China, which considers the Dalai Lama a subversive separatist, has accused him and his loyalists in exile of fomenting the self-immolations, which have embarrassed the Chinese authorities despite government attempts to thwart them. The International Campaign for Tibet, an advocacy group, has chronicled at least 131 self-immolations since February 2009 mostly in Tibetan-populated areas of western China adjoining Tibet.

Norwegian lawmakers in Oslo, who were among the Dalai Lama’s hosts, met with him in Parliament, where he appeared at a forum on Friday and answered questions that included whether he had urged a halt to the self-immolations.

“This is a very sensitive issue,” the Dalai Lama said, speaking in English. He said the self-immolations were “very sad” and that such “drastic action” probably had little effect on the underlying issue of Chinese policy on Tibet.

The Dalai Lama also said outsiders, like his hosts in Parliament, should conduct their own fact-finding visit to determine the causes. “I think sometimes Chinese leaders also need these things, too,” he said, because they are not given accurate information by their subordinates.

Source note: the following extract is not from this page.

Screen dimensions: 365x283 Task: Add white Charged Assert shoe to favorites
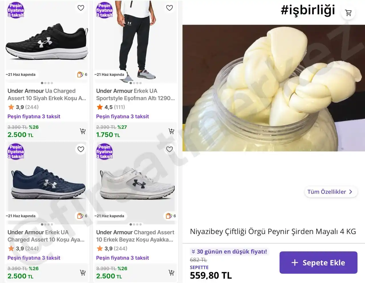(170, 149)
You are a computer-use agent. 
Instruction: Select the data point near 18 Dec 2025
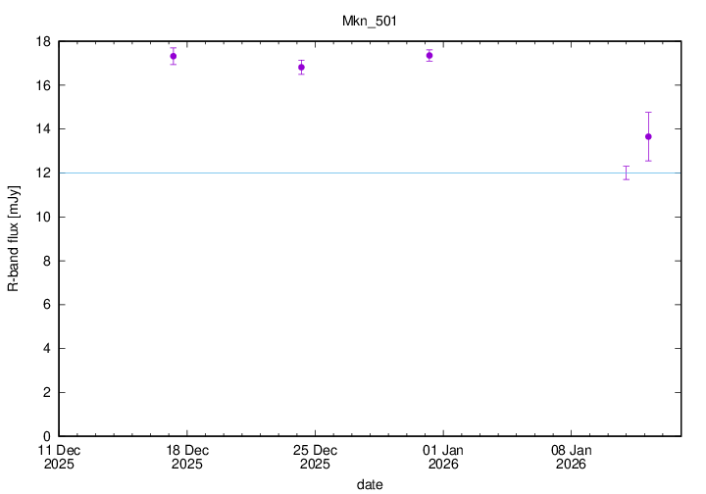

There was no immediate reaction from Chinese officials, who have described the self-immolations as a form of terrorism.

Whether self-immolations are religiously wrong, the Dalai Lama said, “entirely depends on motivation.”

“If such a drastic action takes place with full anger, then negative,” he said. “But more compassionate, more calm mind, then sometimes maybe less negative.”

The Dalai Lama’s visit to Norway has drawn particular attention because senior Norwegian government leaders decided against meeting with him in deference to China.

The Norwegian prime minister, Erna Solberg, justified the decision on the grounds that Norway has been trying to improve relations with China, which has been angry at Norway ever since the Nobel Peace Prize committee gave the award to the Chinese dissident Liu Xiaobo in 2010. Ms. Solberg elaborated on the decision on Friday, telling the national broadcaster NRK that it was a “necessary sacrifice” to improve relations with China.

Surveys suggested that many Norwegians were critical of the official snub, viewing it as a cowardly capitulation that sacrificed human rights in favor of economics. Thousands of well-wishers turned out to greet the Dalai Lama when he arrived in Oslo on Wednesday.

China’s state-run news media have not reported on the Dalai Lama’s trip, but the Chinese Foreign Ministry acknowledged the Norwegian government’s decision to snub him. “China pays attention to the announcement by the Norwegian side,” a Foreign Ministry spokesman, Qin Gang, said on April 28.

Rick Gladstone reported from New York, and Henrik Pryser Libell from Oslo.